Tuesday, April 19, 2011

Mysterious Pioneer Anomaly, Likely Solved

The debate has been raging ever since an astronomer named John Anderson first noticed the anomaly in 1980. Anderson created an impossibly complicated algorithm so that he and other JPL scientists could use the radio transmission data to study gravitational effects in the outer solar system.

But it didn't seem to work. Or rather, he noticed a small discrepancy between the Doppler shifts predicted by his algorithm, and the actual shifts being measured in the radio signals coming from the Pioneer spacecraft.

Dark Matter Drag?

The discrepancy is 10 billion times smaller than the acceleration due to gravity, but it was unmistakably there in Anderson's calculations. (The canonical number, for those who care, is 8.74 x 10-10 m/s2.)
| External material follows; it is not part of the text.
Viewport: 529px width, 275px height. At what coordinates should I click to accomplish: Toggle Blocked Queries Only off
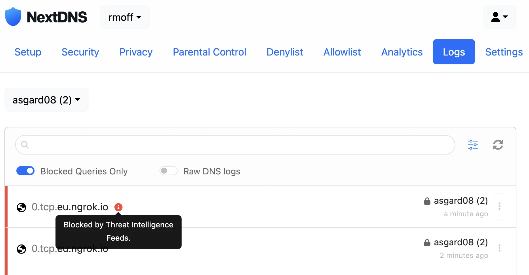point(25,171)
What could be causing this discrepancy? Theories have abounded over the years. One popular hypothesis is that there are huge quantities of dark matter -- as yet undetected -- hanging around in the universe and exerting a little extra drag on the spacecraft, thereby slowing them down.

Another possible explanation is that gravity doesn't follow an inverse square law as formulated by Isaac Newton; this falls under the rubric of MOND (MOdified Newtonian Dynamics), the focus of a flurry of technical papers over the last 10-15 years. It's among the alternatives to dark energy to explain the fact that the expansion of our universe is accelerating.

Evidence for this hypothesis appeared to be bolstered in 1994, when Los Alamos cosmologist Michael Martin Nieto noticed that the value for the deviations of the Pioneer spacecraft was almost exactly equivalent to cosmic acceleration (the speed of light multiplied by Hubble's constant).

For Nieto, and others who noticed this strange coincidence, "The Pioneer anomaly could be the first evidence that gravity deviates from an inverse square dependence," he told Popular Science last year. "It could be huge." ...

On the more mundane side of things, there was always the possibility that the culprit might just be heat. Specifically, heat from the plutonium inside the spacecrafts' generators, some of which got converted into electricity while the rest of it radiated into space. If it did so unevenly, radiating more heat in one direction than in another -- only a 5 percent difference is required -- that might be sufficient to give rise to the Pioneer anomaly. ...

Pioneer anomalyPrevious calculations have only estimated the effect of reflections. So Francisco and co used a computer modeling technique called Phong shading to work out exactly how the the emitted heat is reflected and in which direction it ends up traveling.

Phong shading was dreamt up in the 1970s and is now widely used in many rendering packages to model reflections in three dimensions. It was originally developed to handle the reflections of visible light from 3D objects but it works just as well for infrared light, say Francisco and co.

In particular, Phong shading has allowed the Portuguese team to include for the first time the effect of heat emitted from a part of the spacecraft called the main equipment compartment. It turns out that heat from the back wall of this compartment is reflected from the back of the spacecraft's antenna. Since the antenna points Sunward, towards Earth, reflections off its back would tend to decelerate the spacecraft. "The radiation from this wall will, in a first iteration, reflect off the antenna and add a contribution to the force in the direction of the sun."


via Mysterious Pioneer Anomaly May Finally Be Solved : Discovery News.

I was really hoping for some momentous variation in the force of gravity, but it seems that possibility with regard to the Pioneer data, has been vanquished.

1 comment:

Party Bus VA said...

Here is Similar Story

A flurry of recent papers could lay to rest once and for all a longstanding mystery in astrophysics: the so-called "Pioneer anomaly," an as-yet-unexplained deceleration of NASA's Pioneer 10 and Pioneer 11 spacecraft in their wanderings beyond our solar system.

NASA launched Pioneer 10 in 1972 and Pioneer 11 the following year, part of a mission to explore the asteroid belt, Jupiter, Saturn, and their respective moons.